Copy every one of the records below word for word, keeping each line as it stands.
**********
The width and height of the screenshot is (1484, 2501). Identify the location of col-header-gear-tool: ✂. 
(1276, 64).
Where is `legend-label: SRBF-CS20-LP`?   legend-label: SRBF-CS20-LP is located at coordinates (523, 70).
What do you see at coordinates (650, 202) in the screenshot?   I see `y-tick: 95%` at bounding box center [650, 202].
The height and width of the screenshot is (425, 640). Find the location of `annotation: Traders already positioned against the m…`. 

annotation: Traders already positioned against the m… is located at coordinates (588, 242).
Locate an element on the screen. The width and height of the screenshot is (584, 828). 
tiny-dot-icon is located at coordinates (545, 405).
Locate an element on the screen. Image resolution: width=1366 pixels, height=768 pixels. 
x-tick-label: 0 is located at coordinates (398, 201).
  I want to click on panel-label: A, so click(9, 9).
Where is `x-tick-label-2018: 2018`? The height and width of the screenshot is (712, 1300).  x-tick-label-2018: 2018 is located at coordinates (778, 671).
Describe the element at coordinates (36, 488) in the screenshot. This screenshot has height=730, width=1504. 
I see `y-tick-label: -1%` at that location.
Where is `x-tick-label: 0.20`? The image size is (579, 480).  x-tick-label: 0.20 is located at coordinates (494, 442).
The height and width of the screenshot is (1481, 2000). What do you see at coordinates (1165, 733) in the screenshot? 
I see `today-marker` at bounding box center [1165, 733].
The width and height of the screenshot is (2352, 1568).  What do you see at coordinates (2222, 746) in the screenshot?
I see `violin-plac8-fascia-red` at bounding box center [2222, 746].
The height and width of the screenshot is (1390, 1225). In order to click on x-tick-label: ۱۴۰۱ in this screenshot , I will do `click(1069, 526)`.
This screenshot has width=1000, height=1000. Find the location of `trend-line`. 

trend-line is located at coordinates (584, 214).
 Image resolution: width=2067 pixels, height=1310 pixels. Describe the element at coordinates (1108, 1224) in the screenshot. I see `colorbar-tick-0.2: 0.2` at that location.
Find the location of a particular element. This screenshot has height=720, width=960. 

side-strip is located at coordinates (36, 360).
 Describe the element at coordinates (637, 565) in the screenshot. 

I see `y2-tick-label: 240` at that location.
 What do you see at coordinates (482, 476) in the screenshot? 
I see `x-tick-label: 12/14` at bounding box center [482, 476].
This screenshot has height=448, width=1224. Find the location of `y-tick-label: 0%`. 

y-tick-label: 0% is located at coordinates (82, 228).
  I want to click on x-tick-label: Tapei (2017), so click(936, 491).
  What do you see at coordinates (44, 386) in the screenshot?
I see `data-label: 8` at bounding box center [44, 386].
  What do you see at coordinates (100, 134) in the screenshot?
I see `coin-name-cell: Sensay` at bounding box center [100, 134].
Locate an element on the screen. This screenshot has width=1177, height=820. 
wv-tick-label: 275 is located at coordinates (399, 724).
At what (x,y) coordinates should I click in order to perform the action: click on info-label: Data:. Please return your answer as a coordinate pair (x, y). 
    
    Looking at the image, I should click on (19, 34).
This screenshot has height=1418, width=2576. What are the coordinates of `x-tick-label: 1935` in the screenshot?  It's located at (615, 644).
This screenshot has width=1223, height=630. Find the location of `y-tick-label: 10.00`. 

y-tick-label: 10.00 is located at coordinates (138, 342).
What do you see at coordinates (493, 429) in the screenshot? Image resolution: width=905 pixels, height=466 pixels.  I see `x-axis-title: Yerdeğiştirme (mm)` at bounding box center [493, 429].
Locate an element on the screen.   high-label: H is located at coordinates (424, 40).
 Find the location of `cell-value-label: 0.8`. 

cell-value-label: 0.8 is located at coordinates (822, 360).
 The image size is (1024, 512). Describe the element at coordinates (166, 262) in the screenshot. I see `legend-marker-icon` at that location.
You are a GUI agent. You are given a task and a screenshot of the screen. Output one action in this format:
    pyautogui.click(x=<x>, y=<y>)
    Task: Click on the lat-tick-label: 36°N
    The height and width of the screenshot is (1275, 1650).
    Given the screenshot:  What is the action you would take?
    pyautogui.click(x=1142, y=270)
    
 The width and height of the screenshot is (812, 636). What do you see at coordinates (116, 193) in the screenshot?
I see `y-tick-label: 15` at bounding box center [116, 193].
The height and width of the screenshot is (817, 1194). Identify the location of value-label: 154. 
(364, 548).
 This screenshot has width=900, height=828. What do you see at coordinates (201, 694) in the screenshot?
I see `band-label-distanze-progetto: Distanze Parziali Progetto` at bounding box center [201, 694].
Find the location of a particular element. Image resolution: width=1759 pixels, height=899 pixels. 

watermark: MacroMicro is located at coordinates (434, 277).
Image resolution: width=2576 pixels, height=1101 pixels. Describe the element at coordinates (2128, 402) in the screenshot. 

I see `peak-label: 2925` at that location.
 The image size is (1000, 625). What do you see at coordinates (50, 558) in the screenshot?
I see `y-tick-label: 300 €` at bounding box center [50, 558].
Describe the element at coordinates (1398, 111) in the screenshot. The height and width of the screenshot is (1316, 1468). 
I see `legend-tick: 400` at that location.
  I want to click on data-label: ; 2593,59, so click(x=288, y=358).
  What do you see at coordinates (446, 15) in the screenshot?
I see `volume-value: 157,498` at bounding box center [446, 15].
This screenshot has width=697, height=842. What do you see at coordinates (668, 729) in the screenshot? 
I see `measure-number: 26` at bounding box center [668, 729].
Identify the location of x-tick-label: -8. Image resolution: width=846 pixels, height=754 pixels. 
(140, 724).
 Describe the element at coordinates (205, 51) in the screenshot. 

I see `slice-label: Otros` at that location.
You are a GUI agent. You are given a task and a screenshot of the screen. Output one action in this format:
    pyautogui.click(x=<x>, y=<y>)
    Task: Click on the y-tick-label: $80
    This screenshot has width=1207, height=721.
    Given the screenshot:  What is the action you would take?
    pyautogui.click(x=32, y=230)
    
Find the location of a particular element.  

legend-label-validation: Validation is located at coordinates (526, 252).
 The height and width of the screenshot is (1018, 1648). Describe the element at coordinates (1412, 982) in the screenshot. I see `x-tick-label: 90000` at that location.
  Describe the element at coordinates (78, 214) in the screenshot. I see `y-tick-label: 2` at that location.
**********
▸ **RESULT BELOW**:
The width and height of the screenshot is (1484, 2501). Identify the location of col-header-gear-tool: ✂. 
(1276, 64).
Where is `legend-label: SRBF-CS20-LP`?   legend-label: SRBF-CS20-LP is located at coordinates (523, 70).
What do you see at coordinates (650, 202) in the screenshot?   I see `y-tick: 95%` at bounding box center [650, 202].
The height and width of the screenshot is (425, 640). Find the location of `annotation: Traders already positioned against the m…`. 

annotation: Traders already positioned against the m… is located at coordinates (588, 242).
Locate an element on the screen. The width and height of the screenshot is (584, 828). 
tiny-dot-icon is located at coordinates (545, 405).
Locate an element on the screen. Image resolution: width=1366 pixels, height=768 pixels. 
x-tick-label: 0 is located at coordinates (398, 201).
  I want to click on panel-label: A, so click(9, 9).
Where is `x-tick-label-2018: 2018`? The height and width of the screenshot is (712, 1300).  x-tick-label-2018: 2018 is located at coordinates (778, 671).
Describe the element at coordinates (36, 488) in the screenshot. This screenshot has height=730, width=1504. 
I see `y-tick-label: -1%` at that location.
Where is `x-tick-label: 0.20`? The image size is (579, 480).  x-tick-label: 0.20 is located at coordinates (494, 442).
The height and width of the screenshot is (1481, 2000). What do you see at coordinates (1165, 733) in the screenshot? 
I see `today-marker` at bounding box center [1165, 733].
The width and height of the screenshot is (2352, 1568).  What do you see at coordinates (2222, 746) in the screenshot?
I see `violin-plac8-fascia-red` at bounding box center [2222, 746].
The height and width of the screenshot is (1390, 1225). In order to click on x-tick-label: ۱۴۰۱ in this screenshot , I will do `click(1069, 526)`.
This screenshot has width=1000, height=1000. Find the location of `trend-line`. 

trend-line is located at coordinates (584, 214).
 Image resolution: width=2067 pixels, height=1310 pixels. Describe the element at coordinates (1108, 1224) in the screenshot. I see `colorbar-tick-0.2: 0.2` at that location.
Find the location of a particular element. This screenshot has height=720, width=960. 

side-strip is located at coordinates (36, 360).
 Describe the element at coordinates (637, 565) in the screenshot. 

I see `y2-tick-label: 240` at that location.
 What do you see at coordinates (482, 476) in the screenshot? 
I see `x-tick-label: 12/14` at bounding box center [482, 476].
This screenshot has height=448, width=1224. Find the location of `y-tick-label: 0%`. 

y-tick-label: 0% is located at coordinates (82, 228).
  I want to click on x-tick-label: Tapei (2017), so click(936, 491).
  What do you see at coordinates (44, 386) in the screenshot?
I see `data-label: 8` at bounding box center [44, 386].
  What do you see at coordinates (100, 134) in the screenshot?
I see `coin-name-cell: Sensay` at bounding box center [100, 134].
Locate an element on the screen. This screenshot has width=1177, height=820. 
wv-tick-label: 275 is located at coordinates (399, 724).
At what (x,y) coordinates should I click in order to perform the action: click on info-label: Data:. Please return your answer as a coordinate pair (x, y). 
    
    Looking at the image, I should click on (19, 34).
This screenshot has height=1418, width=2576. What are the coordinates of `x-tick-label: 1935` in the screenshot?  It's located at (615, 644).
This screenshot has width=1223, height=630. Find the location of `y-tick-label: 10.00`. 

y-tick-label: 10.00 is located at coordinates (138, 342).
What do you see at coordinates (493, 429) in the screenshot? Image resolution: width=905 pixels, height=466 pixels.  I see `x-axis-title: Yerdeğiştirme (mm)` at bounding box center [493, 429].
Locate an element on the screen.   high-label: H is located at coordinates (424, 40).
 Find the location of `cell-value-label: 0.8`. 

cell-value-label: 0.8 is located at coordinates (822, 360).
 The image size is (1024, 512). Describe the element at coordinates (166, 262) in the screenshot. I see `legend-marker-icon` at that location.
You are a GUI agent. You are given a task and a screenshot of the screen. Output one action in this format:
    pyautogui.click(x=<x>, y=<y>)
    Task: Click on the lat-tick-label: 36°N
    The height and width of the screenshot is (1275, 1650).
    Given the screenshot:  What is the action you would take?
    pyautogui.click(x=1142, y=270)
    
 The width and height of the screenshot is (812, 636). What do you see at coordinates (116, 193) in the screenshot?
I see `y-tick-label: 15` at bounding box center [116, 193].
The height and width of the screenshot is (817, 1194). Identify the location of value-label: 154. 
(364, 548).
 This screenshot has width=900, height=828. What do you see at coordinates (201, 694) in the screenshot?
I see `band-label-distanze-progetto: Distanze Parziali Progetto` at bounding box center [201, 694].
Find the location of a particular element. Image resolution: width=1759 pixels, height=899 pixels. 

watermark: MacroMicro is located at coordinates (434, 277).
Image resolution: width=2576 pixels, height=1101 pixels. Describe the element at coordinates (2128, 402) in the screenshot. 

I see `peak-label: 2925` at that location.
 The image size is (1000, 625). What do you see at coordinates (50, 558) in the screenshot?
I see `y-tick-label: 300 €` at bounding box center [50, 558].
Describe the element at coordinates (1398, 111) in the screenshot. The height and width of the screenshot is (1316, 1468). 
I see `legend-tick: 400` at that location.
  I want to click on data-label: ; 2593,59, so click(x=288, y=358).
  What do you see at coordinates (446, 15) in the screenshot?
I see `volume-value: 157,498` at bounding box center [446, 15].
This screenshot has width=697, height=842. What do you see at coordinates (668, 729) in the screenshot? 
I see `measure-number: 26` at bounding box center [668, 729].
Identify the location of x-tick-label: -8. Image resolution: width=846 pixels, height=754 pixels. 
(140, 724).
 Describe the element at coordinates (205, 51) in the screenshot. 

I see `slice-label: Otros` at that location.
You are a GUI agent. You are given a task and a screenshot of the screen. Output one action in this format:
    pyautogui.click(x=<x>, y=<y>)
    Task: Click on the y-tick-label: $80
    This screenshot has width=1207, height=721.
    Given the screenshot:  What is the action you would take?
    pyautogui.click(x=32, y=230)
    
Find the location of a particular element.  

legend-label-validation: Validation is located at coordinates (526, 252).
 The height and width of the screenshot is (1018, 1648). Describe the element at coordinates (1412, 982) in the screenshot. I see `x-tick-label: 90000` at that location.
  Describe the element at coordinates (78, 214) in the screenshot. I see `y-tick-label: 2` at that location.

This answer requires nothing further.